Killing popular schoolgirls


Winona Ryder was born Winona Laura Horowitz in Winona (Olmsted County), Minnesota, in 1971. Yes, her name is very much the same as her birthplace. Her parents, Cindy Horowitz (Istas), an author and video producer, and Michael Horowitz, a publisher and bookseller, were part of the hippie movement. She has a brother named Uri Horowitz (1976), who got his first name after Yuri Gagarin, a half-sister named Sunyata Palmer (1968), and a half-brother named Jubal Palmer (1970) from her mother Cindy's first marriage.

From 1978, Winona grew up in a commune near Mendocino in California, which had no electricity. When Winona was seven, her mother began to manage an old cinema in a nearby barn and would screen films all day. She allowed Winona to miss school to watch movies with her. In 1981, the family moved to Petaluma, California. Since Winona was considered an outsider in public school, she was sent to a public school and later to the American Conservatory Theater acting school.

She was discovered at the age of thirteen by a talent scout at a theatre performance at the American Conservatory Theater in San Francisco. In 1985, she applied for a role in the film Desert Bloom (David Seltzer, 1986) with a video in which she performed a monologue from the book 'Franny and Zooey' by J. D. Salinger. Although the casting choice was fellow actress Annabeth Gish, director and writer David Seltzer recognised her talent and cast her as Rina in his film Lucas (David Seltzer, 1986) about a teenager (Corey Haim) and his life in high school.

When telephoned to ask what name she wanted to be called in the credits, she chose Ryder as her stage name because her father's Mitch Ryder & The Detroit Wheels album was playing in the background. Her real hair colour is blonde but when she made Lucas (1986), her hair color was dyed black. She was told to keep it that colour and with the exception of Edward Scissorhands (Tim Burton, 1990), it has stayed that colour since.
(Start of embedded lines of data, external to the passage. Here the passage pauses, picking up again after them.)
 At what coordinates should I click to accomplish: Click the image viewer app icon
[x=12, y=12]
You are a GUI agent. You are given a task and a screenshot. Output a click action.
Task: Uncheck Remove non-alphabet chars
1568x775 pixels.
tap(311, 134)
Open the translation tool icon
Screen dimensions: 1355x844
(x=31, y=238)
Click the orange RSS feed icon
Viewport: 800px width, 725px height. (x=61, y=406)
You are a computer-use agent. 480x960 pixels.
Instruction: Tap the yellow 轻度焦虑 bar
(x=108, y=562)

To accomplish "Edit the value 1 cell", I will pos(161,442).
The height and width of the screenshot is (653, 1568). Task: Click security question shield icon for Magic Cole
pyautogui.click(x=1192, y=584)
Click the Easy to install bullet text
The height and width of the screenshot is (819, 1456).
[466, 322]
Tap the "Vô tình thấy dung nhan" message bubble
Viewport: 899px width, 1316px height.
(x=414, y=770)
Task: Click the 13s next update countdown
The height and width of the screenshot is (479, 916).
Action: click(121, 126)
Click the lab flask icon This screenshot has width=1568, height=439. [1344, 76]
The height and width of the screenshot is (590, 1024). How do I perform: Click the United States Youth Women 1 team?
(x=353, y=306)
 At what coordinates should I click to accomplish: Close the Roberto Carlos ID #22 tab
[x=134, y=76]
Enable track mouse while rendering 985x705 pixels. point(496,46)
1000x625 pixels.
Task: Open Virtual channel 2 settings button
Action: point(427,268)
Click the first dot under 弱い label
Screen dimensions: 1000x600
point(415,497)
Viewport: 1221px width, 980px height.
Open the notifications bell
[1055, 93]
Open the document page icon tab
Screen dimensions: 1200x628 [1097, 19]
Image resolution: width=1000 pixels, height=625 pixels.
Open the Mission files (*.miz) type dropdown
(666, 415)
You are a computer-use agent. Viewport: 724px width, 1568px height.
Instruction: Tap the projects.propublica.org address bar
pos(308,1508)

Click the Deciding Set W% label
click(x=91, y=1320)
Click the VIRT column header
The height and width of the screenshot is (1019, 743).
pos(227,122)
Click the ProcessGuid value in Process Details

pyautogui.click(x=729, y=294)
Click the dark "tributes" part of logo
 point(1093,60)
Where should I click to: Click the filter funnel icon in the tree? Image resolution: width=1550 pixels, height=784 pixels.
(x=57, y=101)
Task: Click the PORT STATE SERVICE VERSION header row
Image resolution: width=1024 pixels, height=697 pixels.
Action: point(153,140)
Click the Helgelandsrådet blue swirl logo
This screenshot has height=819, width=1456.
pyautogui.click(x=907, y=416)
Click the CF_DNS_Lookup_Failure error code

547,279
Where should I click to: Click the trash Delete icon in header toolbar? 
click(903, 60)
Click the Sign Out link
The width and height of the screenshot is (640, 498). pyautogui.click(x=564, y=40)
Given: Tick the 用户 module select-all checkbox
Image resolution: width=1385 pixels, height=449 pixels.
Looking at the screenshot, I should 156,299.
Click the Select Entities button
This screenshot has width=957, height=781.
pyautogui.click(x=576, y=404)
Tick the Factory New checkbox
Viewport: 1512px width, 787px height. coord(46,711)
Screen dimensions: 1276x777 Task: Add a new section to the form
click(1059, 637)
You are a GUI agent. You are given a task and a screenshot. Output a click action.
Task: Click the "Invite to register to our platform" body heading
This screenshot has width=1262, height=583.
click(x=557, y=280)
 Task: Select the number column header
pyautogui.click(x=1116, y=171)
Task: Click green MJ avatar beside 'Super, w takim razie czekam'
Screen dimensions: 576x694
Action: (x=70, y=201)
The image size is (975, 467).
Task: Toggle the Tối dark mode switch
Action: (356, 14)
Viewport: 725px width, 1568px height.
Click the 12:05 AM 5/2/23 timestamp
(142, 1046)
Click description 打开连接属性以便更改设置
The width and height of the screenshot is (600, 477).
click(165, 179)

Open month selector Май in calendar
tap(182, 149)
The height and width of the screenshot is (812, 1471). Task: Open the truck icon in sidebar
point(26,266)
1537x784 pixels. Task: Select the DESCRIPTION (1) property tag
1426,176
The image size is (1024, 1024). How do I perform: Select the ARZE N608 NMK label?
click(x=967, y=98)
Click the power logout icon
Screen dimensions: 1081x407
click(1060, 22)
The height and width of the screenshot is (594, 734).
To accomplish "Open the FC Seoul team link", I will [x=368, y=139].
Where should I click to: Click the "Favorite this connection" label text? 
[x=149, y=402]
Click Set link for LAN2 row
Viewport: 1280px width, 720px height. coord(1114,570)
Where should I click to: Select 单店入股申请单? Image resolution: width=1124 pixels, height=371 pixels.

Her next film was Square Dance (Daniel Petrie, 1987), in which the protagonist she portrays lives a life between two worlds: on a traditional farm and in a big city. Ryder's performance received good reviews, although neither film was a commercial success. Her acting in Lucas led director Tim Burton to cast her in his film Beetlejuice (Tim Burton, 1988). In this comedy, she played Lydia Deetz, who moves with her family into a house inhabited by ghosts (played by Geena Davis, Alec Baldwin, and Michael Keaton). Ryder, as well as the film, received positive reviews, and Beetlejuice was also successful at the box office.

In 1989, she starred as Veronica Sawyer in the independent film Heathers (Michael Lehmann, 1989) about a couple (Ryder and Christian Slater) who kill popular schoolgirls. Ryder's agent had previously advised her against the role. The film was a financial failure, but Ryder received positive reviews. The Jerry Lee Lewis biopic Great Balls of Fire! (Jim McBride, 1989) was also a flop. That same year, Ryder appeared in Mojo Nixon's music video 'Debbie Gibson Is Pregnant with My Two-Headed Love Child'. At the premiere of Great Balls of Fire (1989), Ryder met fellow actor and later film partner Johnny Depp. The couple became engaged a few months later, but their relationship ended in 1993. He had a tattoo of her name and after they broke up, he had this reduced to "Wino forever".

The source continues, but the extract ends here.